I was under the impression, that you have been talking of an edited code variant. If you were referring to the previously posted code, I don't understand to which code detail the TXIF considerations are related.

Quote:
However, doesn't your version of the ISR send a character even when the buffer is empty?

I doesn't, because the interrupt is disabled immediately, when the buffer has run empty (and reenabled with each new character inserted to the buffer).

I must confess, that I implemented a standard buffered TX handling without thinking much about the details. Because I didn't yet experience any problems, I had not reason to doubt.
xieliwei
Guest







PostPosted: Fri Jun 19, 2009 5:30 am     Reply with quote

FvM wrote:
Quote:
Its already posted in the code snippet in this post

I was under the impression, that you have been talking of an edited code variant. If you were referring to the previously posted code, I don't understand to which code detail the TXIF considerations are related.

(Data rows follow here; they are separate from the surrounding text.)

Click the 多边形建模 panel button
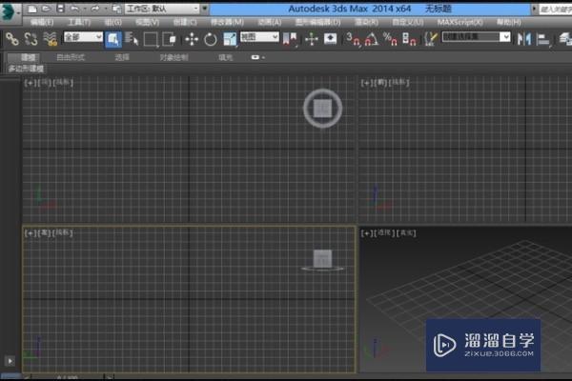 [28, 70]
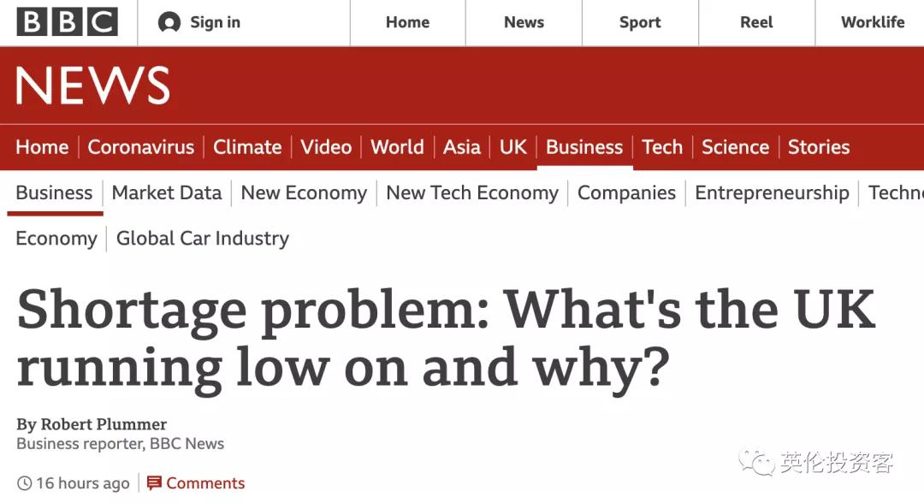The image size is (924, 503).
Task: Click the Sign in account icon
Action: click(169, 23)
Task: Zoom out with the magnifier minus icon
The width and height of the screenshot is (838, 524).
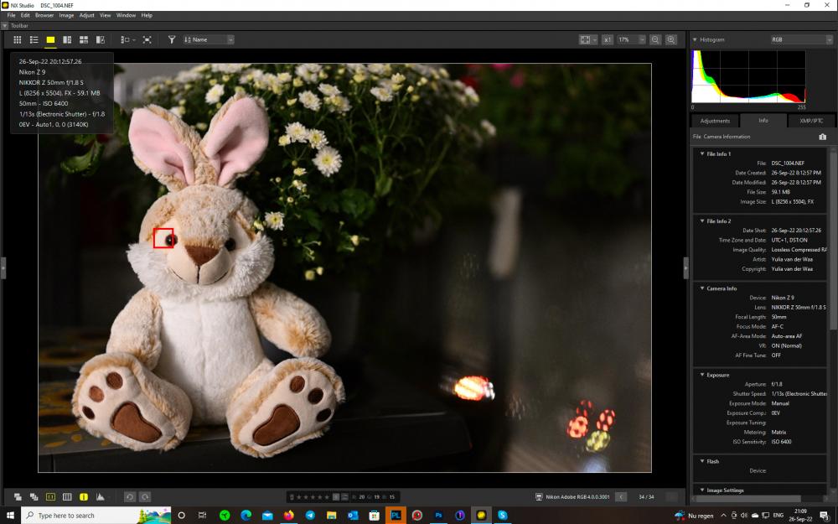Action: (655, 39)
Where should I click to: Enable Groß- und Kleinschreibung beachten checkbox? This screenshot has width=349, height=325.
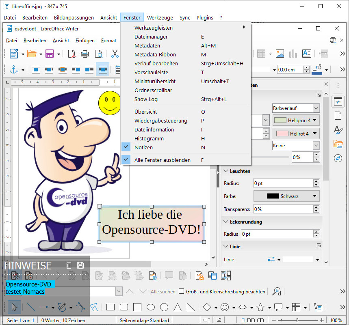[182, 291]
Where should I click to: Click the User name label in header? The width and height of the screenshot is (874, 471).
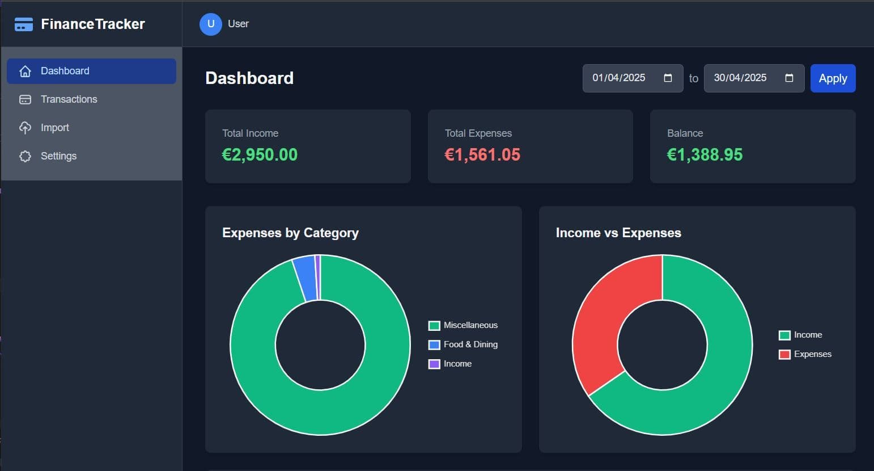pos(238,24)

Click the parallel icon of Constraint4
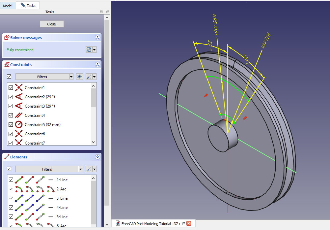(x=19, y=115)
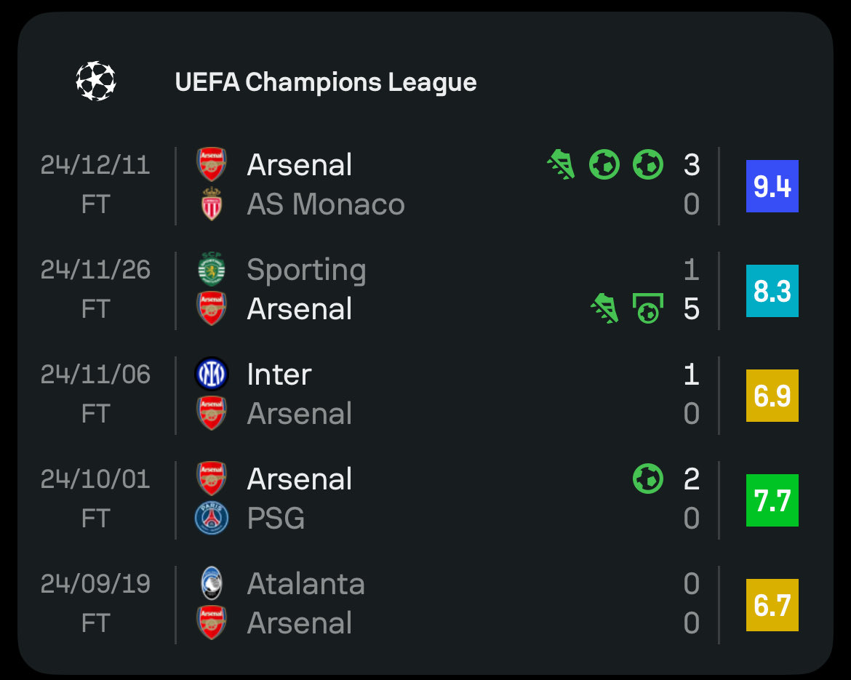The width and height of the screenshot is (851, 680).
Task: Click the penalty goal icon in the Sporting match
Action: pyautogui.click(x=648, y=308)
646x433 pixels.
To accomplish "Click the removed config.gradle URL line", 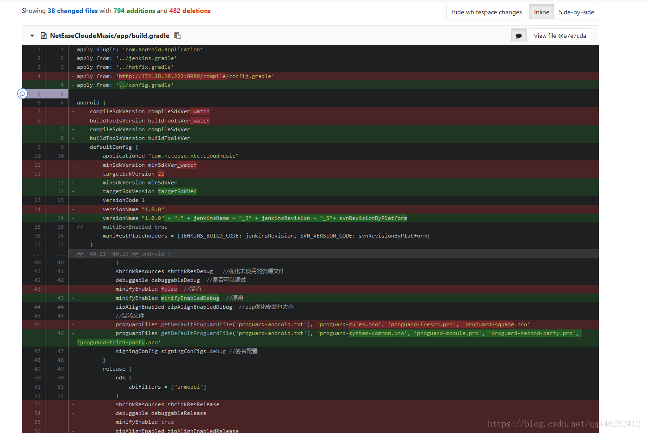I will click(x=176, y=76).
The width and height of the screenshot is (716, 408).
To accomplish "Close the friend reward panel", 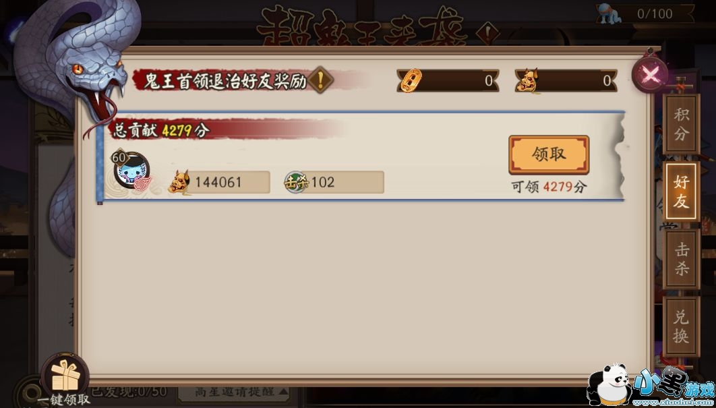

Oh yes, the effects of staying up too late. Here's the modified ISR, I just reset the TXIF bit, or after reading Ttelmah's suggestion, I should just add a noclear to the ISR declaration:

Code:
//TX buffer empty interrupt functions for both UARTs
#int_tbe
void tbe_isr(){
   #bit U1TXIF = 0x84.12
   U1TXIF = 1;
   if(tx_debug_next_in!=tx_debug_next_out){
      fputc(tx_debug_buffer[tx_debug_next_out], DEBUG);
      U1TXIF = 0;
      tx_debug_next_out=(tx_debug_next_out+1) % BUFFER_SIZE;
      output_high(PIN_B6); //Some fancy thing to make LEDs light when sending data
   }else{
      disable_interrupts(int_tbe);
      output_low(PIN_B6);  //Some fancy thing to make LEDs light when sending data
   }
   return;
}


FvM wrote:
Quote:
However, doesn't your version of the ISR send a character even when the buffer is empty?

I doesn't, because the interrupt is disabled immediately, when the buffer has run empty (and reenabled with each new character inserted to the buffer).

I must confess, that I implemented a standard buffered TX handling without thinking much about the details. Because I didn't yet experience any problems, I had not reason to doubt.


Hmm, you're right, your ISR is a much cleaner implementation than the CCS example.


Well, I have to ask everyone again, is resetting the TXIF bit (or adding noclear to the ISR) the correct solution? Come to think of it, perhaps I should not enable the TBE interrupts at initialisation but only on adding characters, and disable the interrupts as soon as the last character is sent off; like what FvM explained.